+++ Records to process +++
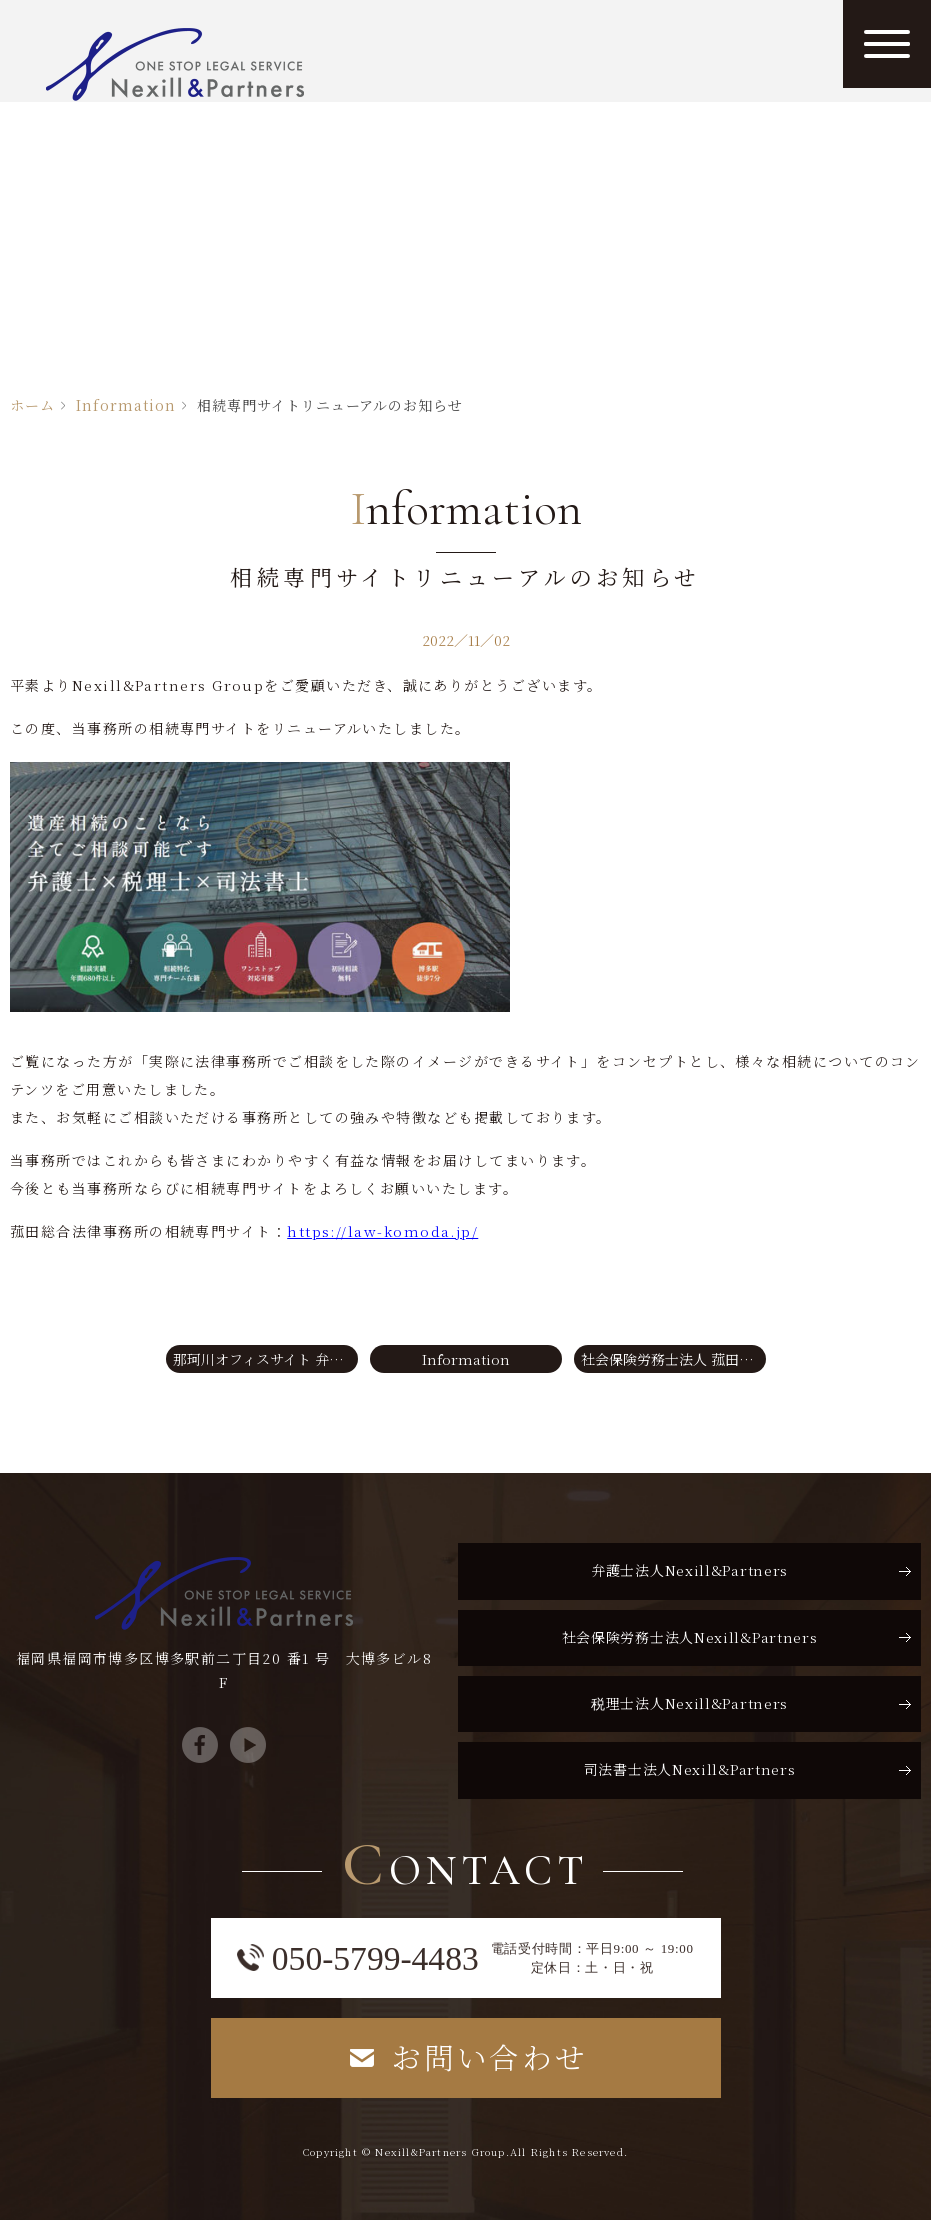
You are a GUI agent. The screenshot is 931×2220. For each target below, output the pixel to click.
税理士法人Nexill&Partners (689, 1703)
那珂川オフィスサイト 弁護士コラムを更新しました (265, 1359)
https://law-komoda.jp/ (382, 1231)
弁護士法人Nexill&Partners (689, 1570)
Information (126, 405)
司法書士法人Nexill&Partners (690, 1769)
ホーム (32, 405)
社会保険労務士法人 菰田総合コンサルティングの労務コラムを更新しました (673, 1359)
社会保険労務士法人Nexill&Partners (690, 1637)
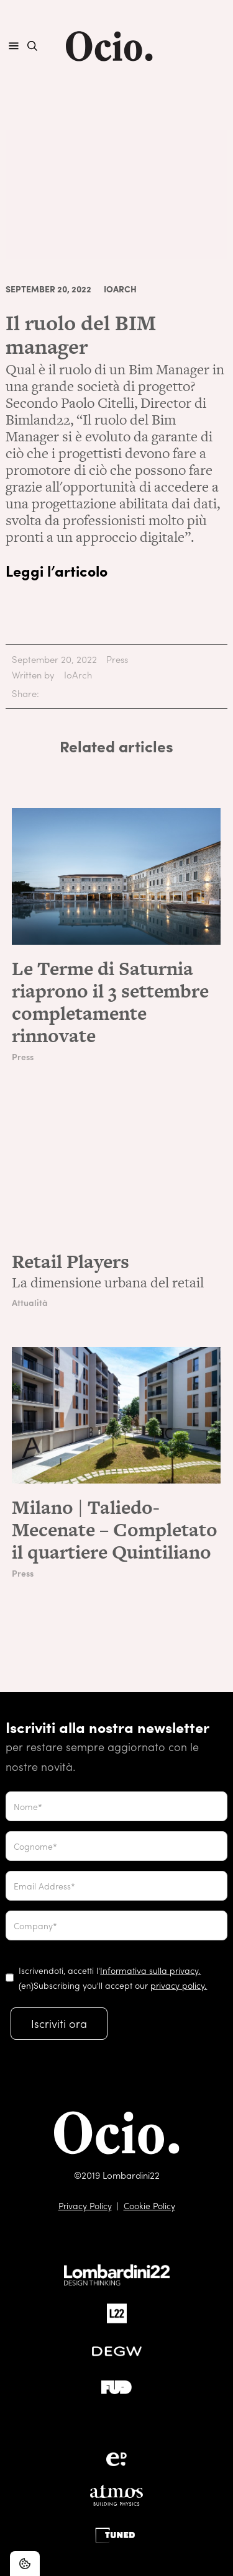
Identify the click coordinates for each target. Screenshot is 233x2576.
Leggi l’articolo (56, 570)
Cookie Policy (149, 2205)
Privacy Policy (85, 2205)
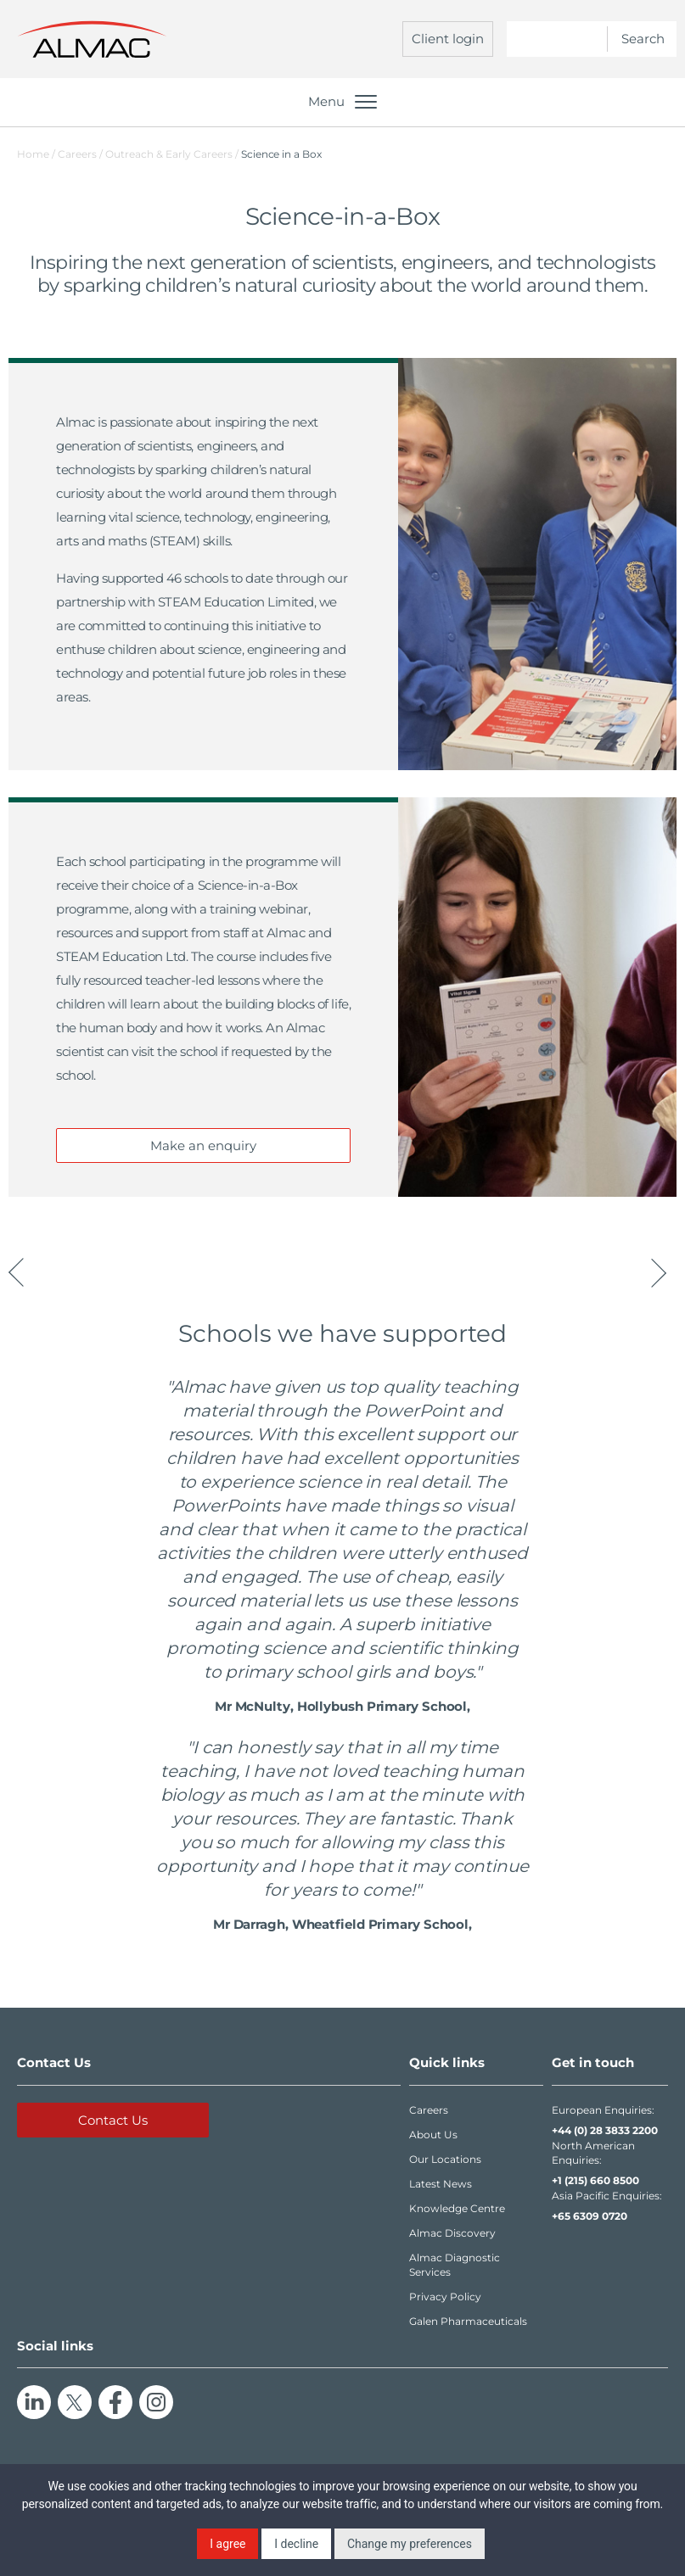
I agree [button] (227, 2544)
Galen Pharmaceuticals (468, 2321)
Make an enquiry (203, 1145)
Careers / (81, 154)
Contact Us (113, 2120)
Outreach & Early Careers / (173, 154)
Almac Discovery (452, 2233)
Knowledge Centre (457, 2208)
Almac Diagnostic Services (454, 2264)
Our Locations (445, 2159)
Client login (448, 39)
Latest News (440, 2183)
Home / (36, 154)
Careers (428, 2110)
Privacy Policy (445, 2296)
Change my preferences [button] (409, 2544)
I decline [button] (296, 2544)
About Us (433, 2134)
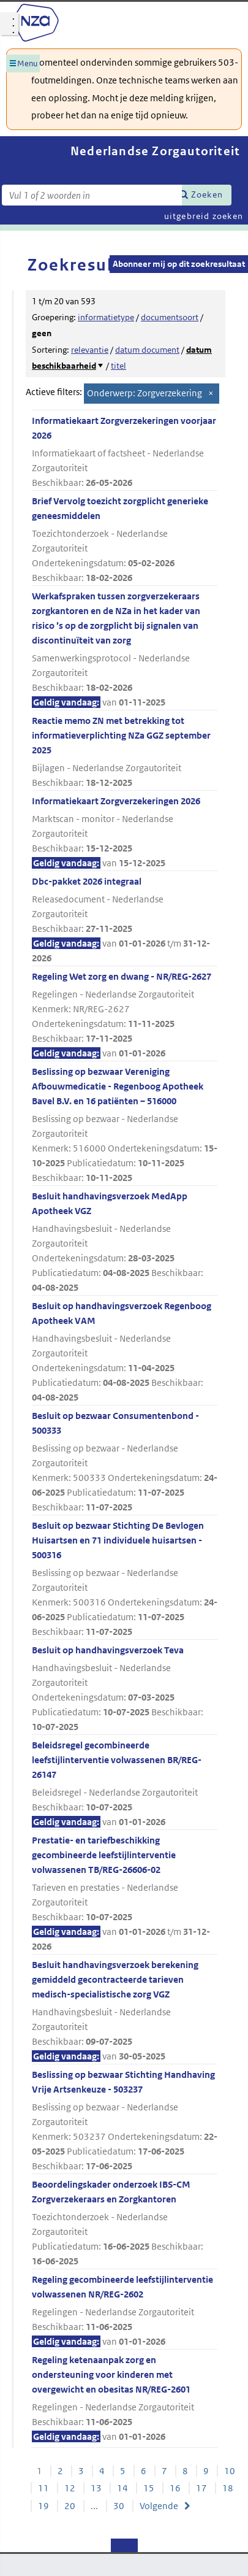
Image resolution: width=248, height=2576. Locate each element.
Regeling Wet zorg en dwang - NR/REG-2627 (124, 1016)
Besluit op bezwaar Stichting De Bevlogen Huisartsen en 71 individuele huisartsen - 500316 (124, 1579)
+++
■ Task brief:
Show every line of the material above that contains the string "button", copying each one in full.

■ Worked solution:
I agree [button] (227, 2544)
Change my preferences [button] (409, 2544)
I decline [button] (296, 2544)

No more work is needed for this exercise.